*Directions for this task*: According to the articaine text, in what month and year did Articadent become available in the United States?
+++ Study text +++
It was approved by the FDA in April 2000, and became available in the United States two months later under the brand name Septocaine, an anesthetic/vasoconstrictor combination with Epinephrine 1:100,000 (brand name Septodont). Zorcaine became available there a few years later, also. Articadent (Dentsply) became available in the United States in October 2010. The three brands available in the United States are all manufactured for these companies by Novocol Pharmaceuticals Inc. (Canada). Ubistesin and Ubistesin Forte (3M ESPE) are also widely used in the United States and Europe. Orabloc (Pierrel) is aseptically manufactured and was approved by the FDA in 2010, became available in Canada in 2011, and in Europe from 2013.

== Society and culture ==
=== Paresthesia controversy ===
Paresthesia (pins and needles), a short-to-long-term numbness or altered sensation affecting a nerve, is a well-known complication of injectable local anesthetics and has been present even before articaine was available.

An article by Haas and Lennon published in 1993 seems to be the original source for the controversy surrounding articaine. This paper analyzed 143 cases reported in to the Royal College of Dental Surgeons of Ontario (RCDSO) over a 21-year period. The results from their analysis seemed to indicate that 4% local anesthetics had a higher incidence of causing paresthesia, an undesirable temporary or permanent complication, after the injection. The authors concluded that “...the overall incidence of paresthesia following local anesthetic administration for non-surgical procedures in dentistry in Ontario is very low, with only 14 cases being reported out of an estimated 11,000,000 injections in 1993. However if paresthesia does occur, the results of this study are consistent with the suggestion that it is significantly more likely to do so if either articaine or prilocaine is used.”

In another paper by the same authors, 19 reported paresthesia cases in Ontario for 1994 were reviewed, concluding that the incidence of paresthesia was 2.05 per million injections of 4% anesthetic drugs. Another follow up study by Miller and Haas published in 2000, concluded that the incidence of paresthesia from either prilocaine or articaine (the only two 4% drugs in the dental market) was close to 1:500,000 injections. (An average dentist gives around 1,800 injections in a year).

Almost all recorded cases of long-term numbness or altered sensation (paresthesia) seem only to be present when this anesthetic is used for dental use (no PubMed references for paresthesia with articaine for other medical specialties). Also, in the vast majority of the reports, only the lingual nerve was affected.
+++ Input data +++
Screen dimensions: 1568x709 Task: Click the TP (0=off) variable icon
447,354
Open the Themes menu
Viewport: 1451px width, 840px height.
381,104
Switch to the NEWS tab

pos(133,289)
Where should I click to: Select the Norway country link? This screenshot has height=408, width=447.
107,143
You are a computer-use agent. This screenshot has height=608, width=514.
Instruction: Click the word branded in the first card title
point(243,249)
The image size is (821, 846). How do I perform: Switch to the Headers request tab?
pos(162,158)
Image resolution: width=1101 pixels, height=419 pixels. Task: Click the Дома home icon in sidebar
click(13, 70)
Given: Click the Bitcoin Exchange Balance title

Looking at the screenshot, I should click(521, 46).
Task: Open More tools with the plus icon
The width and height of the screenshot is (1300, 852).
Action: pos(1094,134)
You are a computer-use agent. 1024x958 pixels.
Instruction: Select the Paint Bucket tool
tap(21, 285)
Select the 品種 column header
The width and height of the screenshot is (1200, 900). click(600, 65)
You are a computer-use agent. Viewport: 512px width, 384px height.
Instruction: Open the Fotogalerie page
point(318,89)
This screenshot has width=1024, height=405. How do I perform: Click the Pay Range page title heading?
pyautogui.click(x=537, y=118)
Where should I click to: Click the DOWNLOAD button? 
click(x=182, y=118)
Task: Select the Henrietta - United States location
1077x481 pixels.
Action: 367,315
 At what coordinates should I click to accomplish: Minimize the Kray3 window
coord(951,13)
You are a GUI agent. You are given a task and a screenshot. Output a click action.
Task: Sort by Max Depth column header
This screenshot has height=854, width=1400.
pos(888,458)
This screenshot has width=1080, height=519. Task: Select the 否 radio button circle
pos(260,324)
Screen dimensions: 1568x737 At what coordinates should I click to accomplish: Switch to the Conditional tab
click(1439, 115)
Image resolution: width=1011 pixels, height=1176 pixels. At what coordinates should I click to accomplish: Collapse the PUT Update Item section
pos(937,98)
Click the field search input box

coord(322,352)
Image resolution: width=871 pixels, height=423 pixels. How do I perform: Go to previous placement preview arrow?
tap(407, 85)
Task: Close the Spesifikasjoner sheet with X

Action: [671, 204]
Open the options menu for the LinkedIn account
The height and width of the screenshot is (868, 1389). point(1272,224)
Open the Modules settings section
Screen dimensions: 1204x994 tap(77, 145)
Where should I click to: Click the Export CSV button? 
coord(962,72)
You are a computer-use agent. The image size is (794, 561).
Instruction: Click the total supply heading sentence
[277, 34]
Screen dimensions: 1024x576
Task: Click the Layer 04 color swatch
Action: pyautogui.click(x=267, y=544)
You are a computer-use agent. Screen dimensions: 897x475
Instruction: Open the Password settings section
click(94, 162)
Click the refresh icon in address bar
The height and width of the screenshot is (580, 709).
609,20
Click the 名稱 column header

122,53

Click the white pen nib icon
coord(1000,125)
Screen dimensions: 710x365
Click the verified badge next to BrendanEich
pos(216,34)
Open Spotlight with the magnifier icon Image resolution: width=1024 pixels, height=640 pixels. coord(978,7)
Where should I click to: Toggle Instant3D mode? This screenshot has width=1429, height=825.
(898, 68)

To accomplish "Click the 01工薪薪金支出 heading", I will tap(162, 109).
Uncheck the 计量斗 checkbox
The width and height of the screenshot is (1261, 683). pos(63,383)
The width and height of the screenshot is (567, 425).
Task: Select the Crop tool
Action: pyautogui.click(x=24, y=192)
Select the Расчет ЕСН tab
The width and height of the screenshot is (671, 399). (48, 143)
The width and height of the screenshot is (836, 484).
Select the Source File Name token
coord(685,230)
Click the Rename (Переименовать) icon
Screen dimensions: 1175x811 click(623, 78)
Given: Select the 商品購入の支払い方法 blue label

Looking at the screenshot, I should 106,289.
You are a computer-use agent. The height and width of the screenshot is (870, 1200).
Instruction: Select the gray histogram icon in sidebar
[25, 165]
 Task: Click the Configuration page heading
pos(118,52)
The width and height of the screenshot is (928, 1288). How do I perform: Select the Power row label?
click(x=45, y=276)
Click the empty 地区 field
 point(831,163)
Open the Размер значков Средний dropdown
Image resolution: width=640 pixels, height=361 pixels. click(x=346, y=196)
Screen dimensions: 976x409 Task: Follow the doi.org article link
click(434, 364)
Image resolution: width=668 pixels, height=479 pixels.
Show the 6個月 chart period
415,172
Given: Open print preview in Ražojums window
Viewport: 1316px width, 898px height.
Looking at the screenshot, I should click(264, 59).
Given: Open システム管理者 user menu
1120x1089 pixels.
+++
*Response to the exercise*: October 2010